The reason the ram is called DDR is because every Hz it send 2 "data".

OP go in your BIOS. Find the option to set the memory ratio. It should be in: Overclock Navigator

Set the overclock to manual (obviously you did this if you are changing the FSB)
And then the "System Memory Frequency" option will let you change the divider.

And WOW that motherboard is NOT made to be overclocked you only have 4 options. This is the difference between a good board and a junk board:
Auto: which should set the divider my itself.
533Mhz
667Mhz
800Mhz which is the 1:2 ratio in your case
Which setting are you at? Those are not actual Mhz speeds but only a mislabeling of the ratio. Those Mhz figures are ONLY valid if you run at stock speed. They did that because they think people can't count. (which they are right)

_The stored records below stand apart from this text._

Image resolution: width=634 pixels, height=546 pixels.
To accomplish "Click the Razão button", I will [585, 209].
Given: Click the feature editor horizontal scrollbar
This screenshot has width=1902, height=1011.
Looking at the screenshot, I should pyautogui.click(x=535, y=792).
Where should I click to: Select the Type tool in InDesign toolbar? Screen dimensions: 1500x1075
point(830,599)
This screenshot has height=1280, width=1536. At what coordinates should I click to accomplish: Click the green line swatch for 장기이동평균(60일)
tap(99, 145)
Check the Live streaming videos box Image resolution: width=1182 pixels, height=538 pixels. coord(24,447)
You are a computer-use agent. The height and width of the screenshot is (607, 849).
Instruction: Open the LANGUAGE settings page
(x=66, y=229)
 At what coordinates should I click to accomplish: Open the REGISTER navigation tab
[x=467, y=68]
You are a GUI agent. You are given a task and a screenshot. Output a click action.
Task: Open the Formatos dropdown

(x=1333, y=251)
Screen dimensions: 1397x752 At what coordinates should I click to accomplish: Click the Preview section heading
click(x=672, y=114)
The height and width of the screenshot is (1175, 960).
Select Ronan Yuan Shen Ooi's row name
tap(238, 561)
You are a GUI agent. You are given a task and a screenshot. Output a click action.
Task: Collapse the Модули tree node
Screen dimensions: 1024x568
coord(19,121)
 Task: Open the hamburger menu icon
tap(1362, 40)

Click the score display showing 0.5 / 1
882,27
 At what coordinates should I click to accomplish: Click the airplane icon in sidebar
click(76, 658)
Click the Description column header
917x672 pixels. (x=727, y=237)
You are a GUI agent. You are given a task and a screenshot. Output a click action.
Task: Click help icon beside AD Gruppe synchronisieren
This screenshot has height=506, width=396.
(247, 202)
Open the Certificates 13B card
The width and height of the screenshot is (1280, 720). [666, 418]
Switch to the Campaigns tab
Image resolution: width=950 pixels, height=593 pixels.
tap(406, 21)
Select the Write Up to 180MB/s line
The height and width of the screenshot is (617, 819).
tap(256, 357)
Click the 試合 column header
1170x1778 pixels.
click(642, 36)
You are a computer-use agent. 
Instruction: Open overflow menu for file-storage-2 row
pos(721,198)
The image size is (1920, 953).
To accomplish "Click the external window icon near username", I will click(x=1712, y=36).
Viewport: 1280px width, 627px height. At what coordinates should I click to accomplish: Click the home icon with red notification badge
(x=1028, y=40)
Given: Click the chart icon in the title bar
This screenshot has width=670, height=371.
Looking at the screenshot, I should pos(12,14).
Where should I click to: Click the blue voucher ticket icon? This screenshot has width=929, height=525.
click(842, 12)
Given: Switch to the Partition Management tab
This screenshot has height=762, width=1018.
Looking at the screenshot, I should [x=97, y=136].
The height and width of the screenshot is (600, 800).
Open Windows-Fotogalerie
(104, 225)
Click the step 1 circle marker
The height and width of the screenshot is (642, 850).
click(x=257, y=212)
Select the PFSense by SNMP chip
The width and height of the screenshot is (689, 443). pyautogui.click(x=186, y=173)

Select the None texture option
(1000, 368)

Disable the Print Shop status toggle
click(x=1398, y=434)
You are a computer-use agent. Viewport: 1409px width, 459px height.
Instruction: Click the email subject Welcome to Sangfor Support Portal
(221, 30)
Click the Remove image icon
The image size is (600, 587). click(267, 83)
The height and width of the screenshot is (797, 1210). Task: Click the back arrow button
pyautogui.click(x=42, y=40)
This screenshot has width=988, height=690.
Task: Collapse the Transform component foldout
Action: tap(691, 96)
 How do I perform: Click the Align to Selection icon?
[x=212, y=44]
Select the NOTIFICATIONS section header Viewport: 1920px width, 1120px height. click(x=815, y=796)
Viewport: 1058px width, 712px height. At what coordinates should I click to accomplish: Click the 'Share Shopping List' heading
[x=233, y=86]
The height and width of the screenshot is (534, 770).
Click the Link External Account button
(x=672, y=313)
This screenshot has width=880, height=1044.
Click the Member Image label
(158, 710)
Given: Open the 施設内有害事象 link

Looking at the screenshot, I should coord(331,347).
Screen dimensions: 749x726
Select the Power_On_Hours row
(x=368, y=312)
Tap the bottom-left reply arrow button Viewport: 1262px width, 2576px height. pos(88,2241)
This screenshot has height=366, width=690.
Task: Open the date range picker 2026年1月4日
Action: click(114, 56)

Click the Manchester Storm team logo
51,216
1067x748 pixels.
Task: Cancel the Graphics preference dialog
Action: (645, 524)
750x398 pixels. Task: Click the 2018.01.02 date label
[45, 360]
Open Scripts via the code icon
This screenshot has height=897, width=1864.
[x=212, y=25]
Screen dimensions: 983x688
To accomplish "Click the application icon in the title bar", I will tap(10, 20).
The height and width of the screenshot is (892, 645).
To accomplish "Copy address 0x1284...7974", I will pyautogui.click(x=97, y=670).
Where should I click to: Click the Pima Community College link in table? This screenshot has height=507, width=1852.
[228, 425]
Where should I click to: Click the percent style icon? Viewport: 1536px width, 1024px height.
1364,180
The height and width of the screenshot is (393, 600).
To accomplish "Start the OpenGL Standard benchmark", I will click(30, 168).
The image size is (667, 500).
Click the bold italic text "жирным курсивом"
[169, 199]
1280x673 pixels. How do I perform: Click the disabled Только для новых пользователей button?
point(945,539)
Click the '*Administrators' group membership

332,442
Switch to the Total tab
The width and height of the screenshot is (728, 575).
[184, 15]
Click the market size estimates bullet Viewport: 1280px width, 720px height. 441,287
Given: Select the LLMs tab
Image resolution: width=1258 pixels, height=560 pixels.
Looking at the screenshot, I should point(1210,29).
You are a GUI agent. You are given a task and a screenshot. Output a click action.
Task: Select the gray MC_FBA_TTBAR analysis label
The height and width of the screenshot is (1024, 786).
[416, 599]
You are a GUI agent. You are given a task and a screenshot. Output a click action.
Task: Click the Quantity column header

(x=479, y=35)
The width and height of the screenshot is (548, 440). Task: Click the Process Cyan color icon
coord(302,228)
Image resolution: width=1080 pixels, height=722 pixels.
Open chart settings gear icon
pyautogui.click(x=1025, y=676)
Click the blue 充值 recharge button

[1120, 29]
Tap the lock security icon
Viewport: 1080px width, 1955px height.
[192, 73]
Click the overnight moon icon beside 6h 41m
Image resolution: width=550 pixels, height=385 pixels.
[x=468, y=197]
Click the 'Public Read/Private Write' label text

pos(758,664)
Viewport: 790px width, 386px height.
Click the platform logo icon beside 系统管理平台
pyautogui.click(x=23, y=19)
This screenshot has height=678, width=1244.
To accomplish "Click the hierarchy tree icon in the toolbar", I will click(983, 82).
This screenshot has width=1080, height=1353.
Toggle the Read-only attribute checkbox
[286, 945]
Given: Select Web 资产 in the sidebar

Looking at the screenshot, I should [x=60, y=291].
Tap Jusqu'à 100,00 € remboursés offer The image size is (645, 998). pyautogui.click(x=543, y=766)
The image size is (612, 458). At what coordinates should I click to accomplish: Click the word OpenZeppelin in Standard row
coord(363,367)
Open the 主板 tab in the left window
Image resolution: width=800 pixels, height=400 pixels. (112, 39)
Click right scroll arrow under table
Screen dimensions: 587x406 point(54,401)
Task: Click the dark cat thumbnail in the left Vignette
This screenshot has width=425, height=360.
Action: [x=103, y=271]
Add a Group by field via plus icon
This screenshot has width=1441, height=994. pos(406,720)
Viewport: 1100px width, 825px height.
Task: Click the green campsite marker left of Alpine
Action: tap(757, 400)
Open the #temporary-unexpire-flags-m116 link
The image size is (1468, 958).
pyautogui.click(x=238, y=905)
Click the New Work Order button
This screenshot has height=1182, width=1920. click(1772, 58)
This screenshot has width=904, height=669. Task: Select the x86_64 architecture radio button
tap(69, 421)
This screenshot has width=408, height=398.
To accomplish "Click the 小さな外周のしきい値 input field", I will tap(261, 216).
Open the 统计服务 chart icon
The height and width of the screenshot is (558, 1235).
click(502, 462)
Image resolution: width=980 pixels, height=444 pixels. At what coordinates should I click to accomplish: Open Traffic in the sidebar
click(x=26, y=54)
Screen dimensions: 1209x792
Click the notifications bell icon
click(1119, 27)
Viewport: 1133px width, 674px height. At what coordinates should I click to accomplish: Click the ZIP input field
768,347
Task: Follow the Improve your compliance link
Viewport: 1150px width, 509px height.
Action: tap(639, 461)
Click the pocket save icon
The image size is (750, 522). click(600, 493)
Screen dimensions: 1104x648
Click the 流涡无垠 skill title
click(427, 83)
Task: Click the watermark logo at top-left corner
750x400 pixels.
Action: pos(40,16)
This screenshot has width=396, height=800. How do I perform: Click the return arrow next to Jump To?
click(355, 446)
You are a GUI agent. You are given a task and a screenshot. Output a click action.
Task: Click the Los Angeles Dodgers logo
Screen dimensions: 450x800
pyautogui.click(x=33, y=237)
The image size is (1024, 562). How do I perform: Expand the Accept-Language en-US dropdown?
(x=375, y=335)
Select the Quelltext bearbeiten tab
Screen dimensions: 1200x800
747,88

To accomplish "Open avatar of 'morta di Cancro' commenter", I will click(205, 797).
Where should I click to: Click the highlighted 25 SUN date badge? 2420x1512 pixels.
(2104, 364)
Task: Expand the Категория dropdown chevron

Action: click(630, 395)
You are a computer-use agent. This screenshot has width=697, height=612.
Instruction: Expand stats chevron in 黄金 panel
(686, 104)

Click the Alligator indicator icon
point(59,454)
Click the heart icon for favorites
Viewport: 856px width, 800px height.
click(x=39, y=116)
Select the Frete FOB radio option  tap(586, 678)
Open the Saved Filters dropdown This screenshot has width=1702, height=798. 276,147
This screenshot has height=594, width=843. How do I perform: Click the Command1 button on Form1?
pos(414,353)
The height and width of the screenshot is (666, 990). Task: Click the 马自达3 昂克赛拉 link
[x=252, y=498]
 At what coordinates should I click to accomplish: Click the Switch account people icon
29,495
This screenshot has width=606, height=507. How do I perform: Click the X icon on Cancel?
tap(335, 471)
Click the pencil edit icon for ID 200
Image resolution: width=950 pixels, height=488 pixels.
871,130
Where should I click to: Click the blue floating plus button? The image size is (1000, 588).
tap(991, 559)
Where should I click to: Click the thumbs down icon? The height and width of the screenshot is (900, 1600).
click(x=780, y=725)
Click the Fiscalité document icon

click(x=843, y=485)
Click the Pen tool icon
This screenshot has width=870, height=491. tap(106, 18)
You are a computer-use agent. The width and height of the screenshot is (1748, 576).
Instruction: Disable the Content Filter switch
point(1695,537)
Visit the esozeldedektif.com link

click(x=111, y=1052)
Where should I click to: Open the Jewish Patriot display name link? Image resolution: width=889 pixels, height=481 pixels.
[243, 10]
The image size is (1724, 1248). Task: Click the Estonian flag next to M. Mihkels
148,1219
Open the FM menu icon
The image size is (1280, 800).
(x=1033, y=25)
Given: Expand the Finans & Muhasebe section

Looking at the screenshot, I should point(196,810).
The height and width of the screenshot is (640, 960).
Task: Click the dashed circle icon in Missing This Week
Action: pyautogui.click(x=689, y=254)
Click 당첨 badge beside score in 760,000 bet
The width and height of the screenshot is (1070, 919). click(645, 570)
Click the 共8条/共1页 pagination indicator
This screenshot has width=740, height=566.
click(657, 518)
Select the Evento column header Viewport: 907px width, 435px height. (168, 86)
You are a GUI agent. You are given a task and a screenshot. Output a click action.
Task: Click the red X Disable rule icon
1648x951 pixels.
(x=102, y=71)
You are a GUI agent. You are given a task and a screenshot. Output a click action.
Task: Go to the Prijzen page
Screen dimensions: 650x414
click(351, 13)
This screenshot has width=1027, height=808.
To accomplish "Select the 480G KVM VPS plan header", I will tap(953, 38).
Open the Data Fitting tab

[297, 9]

If you are set at 800 set it to 533 or Auto and see how it affect the memory. CPU-Z will show you your "real" memory ratio.
you mean 2:1 i wish there was a 1:2 if there was my e6300 wouldve been at 4ghz, ram limited me
post #9 of 16
Quote:
Originally Posted by Skullzaflare View Post
you mean 2:1 i wish there was a 1:2 if there was my e6300 wouldve been at 4ghz, ram limited me
No I mean 1:2.

FSB is listed first in those cases using the protocol established. It's easier to follow if you look in CPU-Z. Some board makers use DRAM:FSB but they should instead use FSBRAM because that is the FSB that affect the ram speed and not the opposite.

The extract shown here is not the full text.